The total value of merchandise exports decreased by 8 percent to RO 19.359 billion by October 2025, compared to RO 21.048 billion a year earlier. Conversely, merchandise imports increased by 6.8 percent, reaching RO 14.669 billion, up from RO 13.741 billion during the same period in 2024.
The reduction in export value was mainly due to a sharp 16.3 percent drop in oil and gas exports, which fell to RO 12.135 billion from RO 14.497 billion. However, non-oil merchandise exports grew by 9.9 percent to RO 5.612 billion, up from RO 5.106 billion, while re-exports increased by 11.6 percent to RO 1.612 billion, compared with RO 1.445 billion previously.

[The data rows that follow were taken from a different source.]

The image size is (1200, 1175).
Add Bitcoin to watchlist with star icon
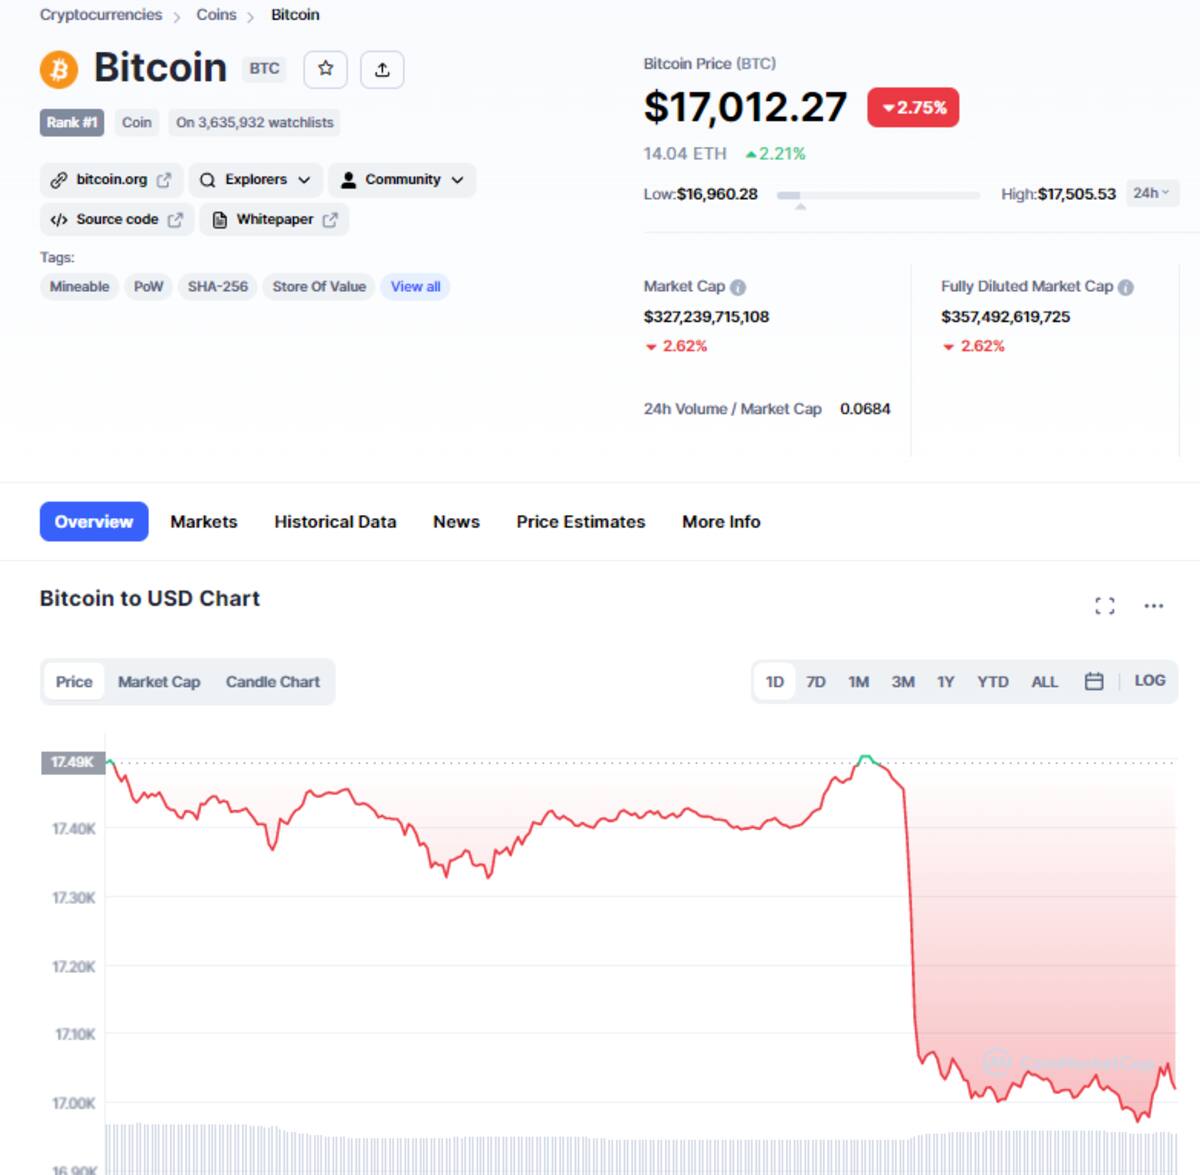coord(325,69)
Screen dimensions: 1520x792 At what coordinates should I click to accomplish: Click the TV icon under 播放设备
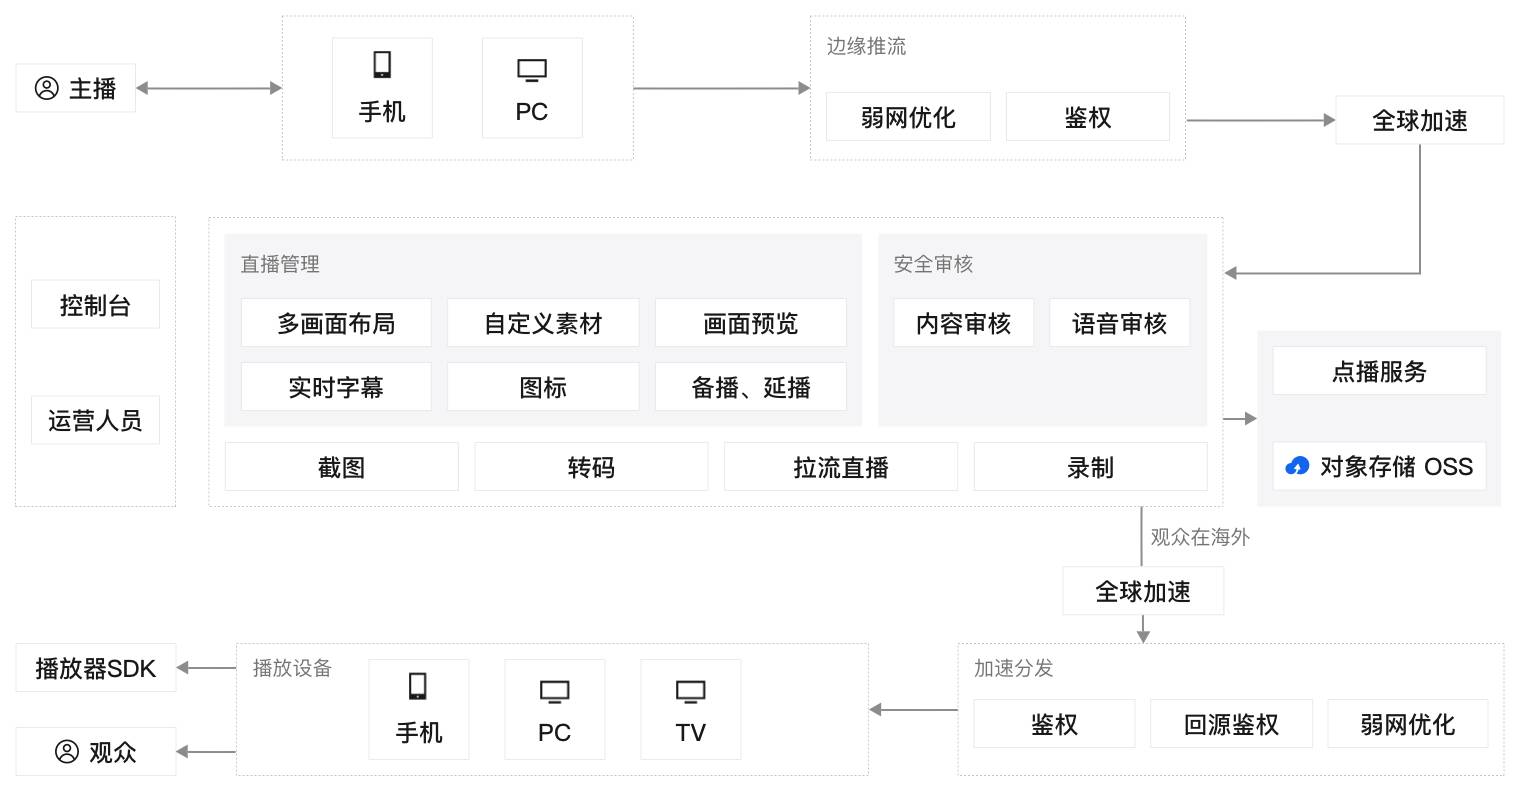(690, 691)
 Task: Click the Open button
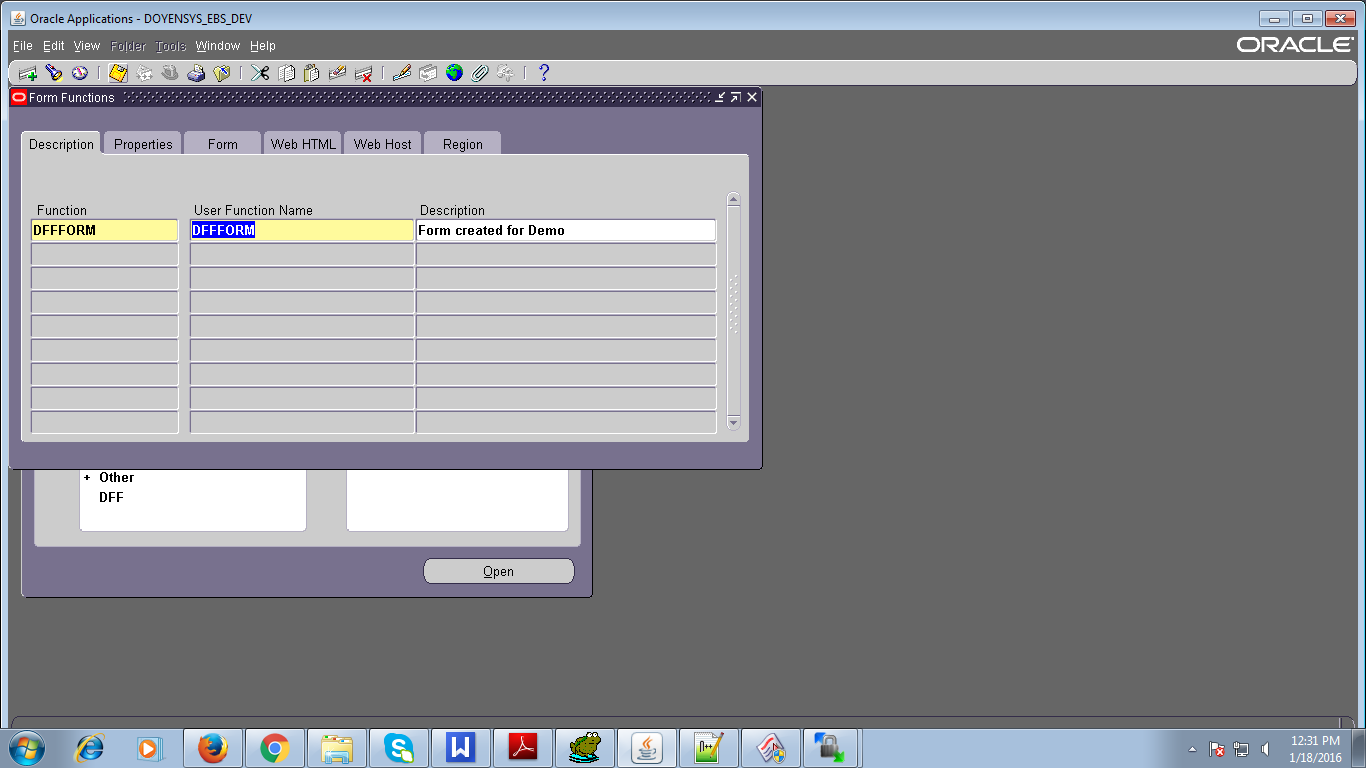498,571
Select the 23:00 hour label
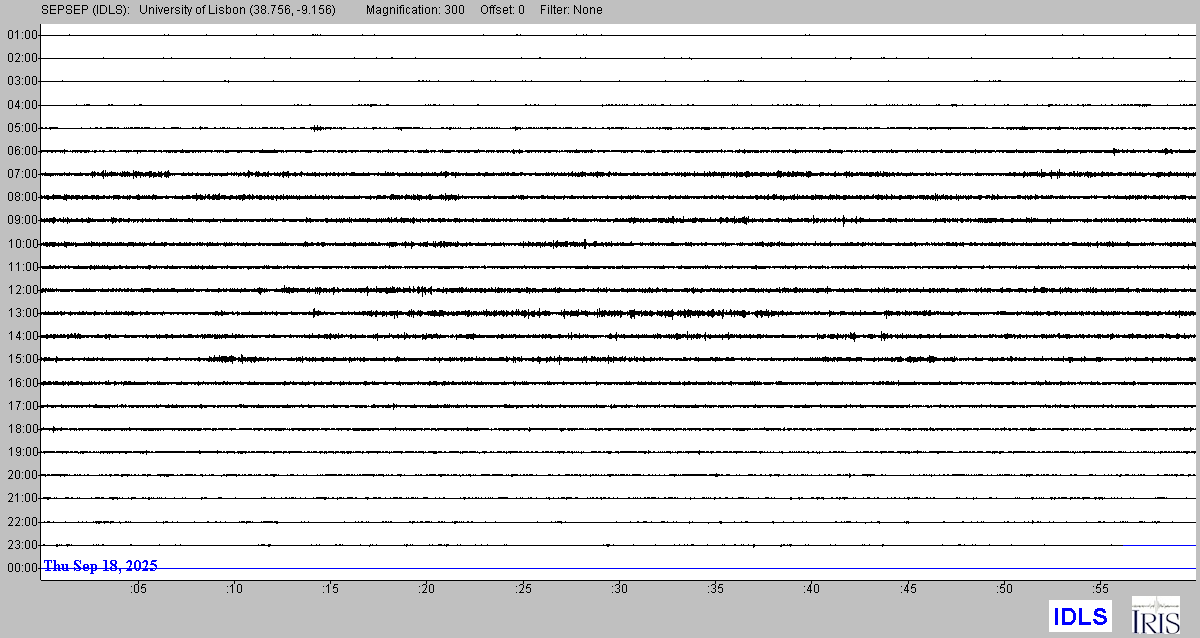This screenshot has width=1200, height=638. [x=22, y=545]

The UAE remained the leading destination for non-oil exports with RO 1.070 billion, marking a 27.6 percent year-on-year increase, and also led re-exports at RO 532 million. Re-exports to Oman from other countries totaled RO 3.491 billion.
Saudi Arabia was the second-largest recipient of non-oil exports at RO 920 million, followed by India at RO 597 million. In re-exports, Iran ranked second with RO 324 million, followed by the UK at RO 179 million. On the import side, China was the second-largest source at RO 1.556 billion, followed by Kuwait at RO 1.257 billion. — ONA
Special Analysis by Omanet | Navigate Oman’s Market
Oman’s shrinking trade surplus, driven by a significant decline in oil and gas exports, underscores the urgent need for economic diversification as non-oil exports and re-exports show promising growth. For businesses and investors, this signals a strategic opportunity to capitalize on expanding non-oil sectors and regional trade ties, particularly with the UAE and Saudi Arabia. Smart entrepreneurs should consider focusing on innovation and market expansion in non-oil industries to mitigate risks linked to volatile hydrocarbon markets.